The Decameron was written during the social upheaval caused by merchants becoming richer and taking over political power from the nobility who had ruled through inheritance during the Middle Ages. Social changes were hastened because inheritances were breaking down due to the ravages of the bubonic plague. This affected both the aristocracy and the poor and facilitated the rise of the middle class.
The brigada of storytellers form part of the nobility while their tales mirror the rough lower classes. Humanism pervades the narratives, contrasted with the behaviours of the narrators, foreshadowing the new sensibilities of the Renaissance.
The brigada, though telling each other stories which exceeded religious morality, met at a church and took several recesses in their activities to worship. Despite this the ecclesiastics in their stories are portrayed negatively as crooks, cheats and blackguards.
"I saw ... no holiness, no devotion, no good work or exemplary life ... among the clergy; instead, lust, avarice, gluttony, fraud, envy, pride."

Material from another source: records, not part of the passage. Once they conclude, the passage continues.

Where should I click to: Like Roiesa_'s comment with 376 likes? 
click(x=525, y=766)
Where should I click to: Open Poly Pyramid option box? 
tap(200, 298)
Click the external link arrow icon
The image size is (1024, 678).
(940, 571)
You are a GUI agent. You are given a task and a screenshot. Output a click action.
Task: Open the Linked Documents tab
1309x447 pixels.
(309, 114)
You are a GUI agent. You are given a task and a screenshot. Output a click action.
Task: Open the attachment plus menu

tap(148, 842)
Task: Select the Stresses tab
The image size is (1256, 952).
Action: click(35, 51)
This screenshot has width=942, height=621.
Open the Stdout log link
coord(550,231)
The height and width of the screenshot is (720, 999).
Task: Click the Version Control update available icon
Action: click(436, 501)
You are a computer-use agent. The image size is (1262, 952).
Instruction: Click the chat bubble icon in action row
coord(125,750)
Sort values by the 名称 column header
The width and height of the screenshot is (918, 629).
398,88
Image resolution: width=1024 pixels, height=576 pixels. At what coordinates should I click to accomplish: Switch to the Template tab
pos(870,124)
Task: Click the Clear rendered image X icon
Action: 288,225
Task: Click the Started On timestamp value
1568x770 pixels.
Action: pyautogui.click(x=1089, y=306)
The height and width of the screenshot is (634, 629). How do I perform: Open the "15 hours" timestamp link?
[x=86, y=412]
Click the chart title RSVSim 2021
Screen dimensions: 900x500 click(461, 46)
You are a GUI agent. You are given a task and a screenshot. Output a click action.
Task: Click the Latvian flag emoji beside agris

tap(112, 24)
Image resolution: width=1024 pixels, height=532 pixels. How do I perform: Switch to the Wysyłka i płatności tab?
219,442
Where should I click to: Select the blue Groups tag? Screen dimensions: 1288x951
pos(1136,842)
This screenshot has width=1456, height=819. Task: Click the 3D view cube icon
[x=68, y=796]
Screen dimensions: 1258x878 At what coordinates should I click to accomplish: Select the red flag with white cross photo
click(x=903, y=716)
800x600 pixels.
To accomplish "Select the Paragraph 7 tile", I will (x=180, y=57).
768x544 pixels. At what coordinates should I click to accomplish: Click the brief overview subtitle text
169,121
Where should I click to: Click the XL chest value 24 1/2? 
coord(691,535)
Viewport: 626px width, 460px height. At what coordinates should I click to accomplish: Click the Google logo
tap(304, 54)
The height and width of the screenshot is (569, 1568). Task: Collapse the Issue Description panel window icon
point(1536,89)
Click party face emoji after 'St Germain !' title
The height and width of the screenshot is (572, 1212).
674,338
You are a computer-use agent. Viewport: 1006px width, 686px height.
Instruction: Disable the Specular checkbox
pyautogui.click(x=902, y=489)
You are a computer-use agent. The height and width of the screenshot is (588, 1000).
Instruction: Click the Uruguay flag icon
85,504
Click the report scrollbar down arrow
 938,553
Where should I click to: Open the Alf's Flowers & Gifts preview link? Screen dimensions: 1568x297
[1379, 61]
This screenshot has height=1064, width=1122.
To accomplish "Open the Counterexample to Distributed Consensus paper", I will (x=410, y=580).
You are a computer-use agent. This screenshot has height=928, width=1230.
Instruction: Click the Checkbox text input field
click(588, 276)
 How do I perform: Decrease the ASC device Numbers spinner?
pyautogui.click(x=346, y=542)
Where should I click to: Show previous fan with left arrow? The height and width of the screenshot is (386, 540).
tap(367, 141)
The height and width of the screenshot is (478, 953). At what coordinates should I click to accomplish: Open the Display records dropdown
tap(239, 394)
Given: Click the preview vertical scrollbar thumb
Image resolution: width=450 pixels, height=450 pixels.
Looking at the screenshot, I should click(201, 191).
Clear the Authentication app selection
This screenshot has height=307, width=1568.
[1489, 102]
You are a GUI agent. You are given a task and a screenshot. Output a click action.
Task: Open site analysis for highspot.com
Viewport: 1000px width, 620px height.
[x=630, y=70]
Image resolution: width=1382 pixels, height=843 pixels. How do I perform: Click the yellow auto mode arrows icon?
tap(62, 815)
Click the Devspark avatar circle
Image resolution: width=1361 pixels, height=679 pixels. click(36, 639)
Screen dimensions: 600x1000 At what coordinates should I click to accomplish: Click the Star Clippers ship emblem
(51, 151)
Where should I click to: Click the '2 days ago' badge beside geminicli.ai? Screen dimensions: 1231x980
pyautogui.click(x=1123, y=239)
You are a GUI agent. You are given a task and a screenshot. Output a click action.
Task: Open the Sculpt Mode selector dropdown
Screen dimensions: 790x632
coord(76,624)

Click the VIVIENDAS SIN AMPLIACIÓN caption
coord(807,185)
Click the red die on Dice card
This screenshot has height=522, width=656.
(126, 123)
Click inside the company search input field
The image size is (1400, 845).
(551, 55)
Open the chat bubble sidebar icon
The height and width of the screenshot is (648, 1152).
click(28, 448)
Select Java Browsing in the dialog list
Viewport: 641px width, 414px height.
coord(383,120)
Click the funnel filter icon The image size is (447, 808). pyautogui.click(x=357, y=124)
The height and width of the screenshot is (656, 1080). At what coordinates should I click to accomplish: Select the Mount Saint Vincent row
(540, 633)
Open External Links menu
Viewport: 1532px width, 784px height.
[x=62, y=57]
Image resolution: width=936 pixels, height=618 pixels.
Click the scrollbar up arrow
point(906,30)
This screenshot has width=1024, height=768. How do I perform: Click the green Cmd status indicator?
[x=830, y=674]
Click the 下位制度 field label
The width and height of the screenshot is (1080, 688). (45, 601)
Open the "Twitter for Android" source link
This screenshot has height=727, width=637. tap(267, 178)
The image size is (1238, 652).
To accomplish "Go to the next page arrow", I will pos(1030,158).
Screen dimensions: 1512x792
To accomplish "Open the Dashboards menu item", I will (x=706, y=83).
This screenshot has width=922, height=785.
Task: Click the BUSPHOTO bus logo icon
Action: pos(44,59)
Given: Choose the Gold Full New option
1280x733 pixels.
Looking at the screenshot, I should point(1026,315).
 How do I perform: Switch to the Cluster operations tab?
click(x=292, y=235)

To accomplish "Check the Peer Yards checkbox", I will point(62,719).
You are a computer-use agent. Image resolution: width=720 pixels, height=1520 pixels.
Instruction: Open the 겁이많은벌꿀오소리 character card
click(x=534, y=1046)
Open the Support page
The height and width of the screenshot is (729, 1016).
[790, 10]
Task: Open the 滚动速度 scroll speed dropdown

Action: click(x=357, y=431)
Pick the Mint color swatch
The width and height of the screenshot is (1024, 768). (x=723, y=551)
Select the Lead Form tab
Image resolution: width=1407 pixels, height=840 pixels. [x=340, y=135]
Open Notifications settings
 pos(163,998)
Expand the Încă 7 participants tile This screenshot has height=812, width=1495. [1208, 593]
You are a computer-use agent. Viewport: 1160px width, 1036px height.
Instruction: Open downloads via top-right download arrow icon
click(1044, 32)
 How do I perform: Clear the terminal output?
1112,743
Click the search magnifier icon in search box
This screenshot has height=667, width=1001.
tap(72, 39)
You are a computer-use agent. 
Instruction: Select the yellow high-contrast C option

Boccacio focuses on a humanist vision, the here and now, not heaven, human rather than divine love. He favours passion rather than religious virtue in his clerical characters. These were comical caricatures but the moral is that churchmen live the same lusts and avarice as everyone else.
"Heaven would indeed be heaven if lovers were there permitted as much enjoyment as they had experienced on earth."
Many of the tales told are based on tricks, disguises, bufoonery, untruths, wizardry or distraction. Dressing up is used for appearance to gain sex or cash. Identities are put on and taken off like disguises.
"The nature of wit is such that its bite must be like that of a sheep rather than a dog, for if it were to bite the listener like a dog, it would no longer be wit but abuse.“
Two full days are committed to mostly humorous stories about trickery. The aim seems to be to make the reader laugh. The witty uses their pranks to avoid difficult situations because they are smart. The author underlines these traits as positive even when used as entertainment.
Several stories concern personal relations. There are two full days of storytelling on the themes of tragic and happy tales of love. Infidelities are another topic, especially between younger women and older men. Some of these narratives are based on lust and others end in true love. However both genders get equal treatment inno these fictions.
The epidemic of bubonic plague which hit Florence had no medicinal remedy. Over half the population of one hundred thousand are estimated to have succumbed to this black death.
It changed people's beliefs, some interpreting it as a scourge from God and committing themselves to do penance for their sins. As prayers failed to stop the disease many ceased to believe in religion as an answer to their problems. Other people embraced a life of partying believing that they would die anyway.
The social effects of the plague stopped all work, people fled the city and abandoned friends and family. The economy took a hit because of the worker shortage. This resulted in wage rises due to workers' increased piwer leverage, while productivity decreased. Trading between towns was interrupted to avoid spreading disease with the consequent rise in prices.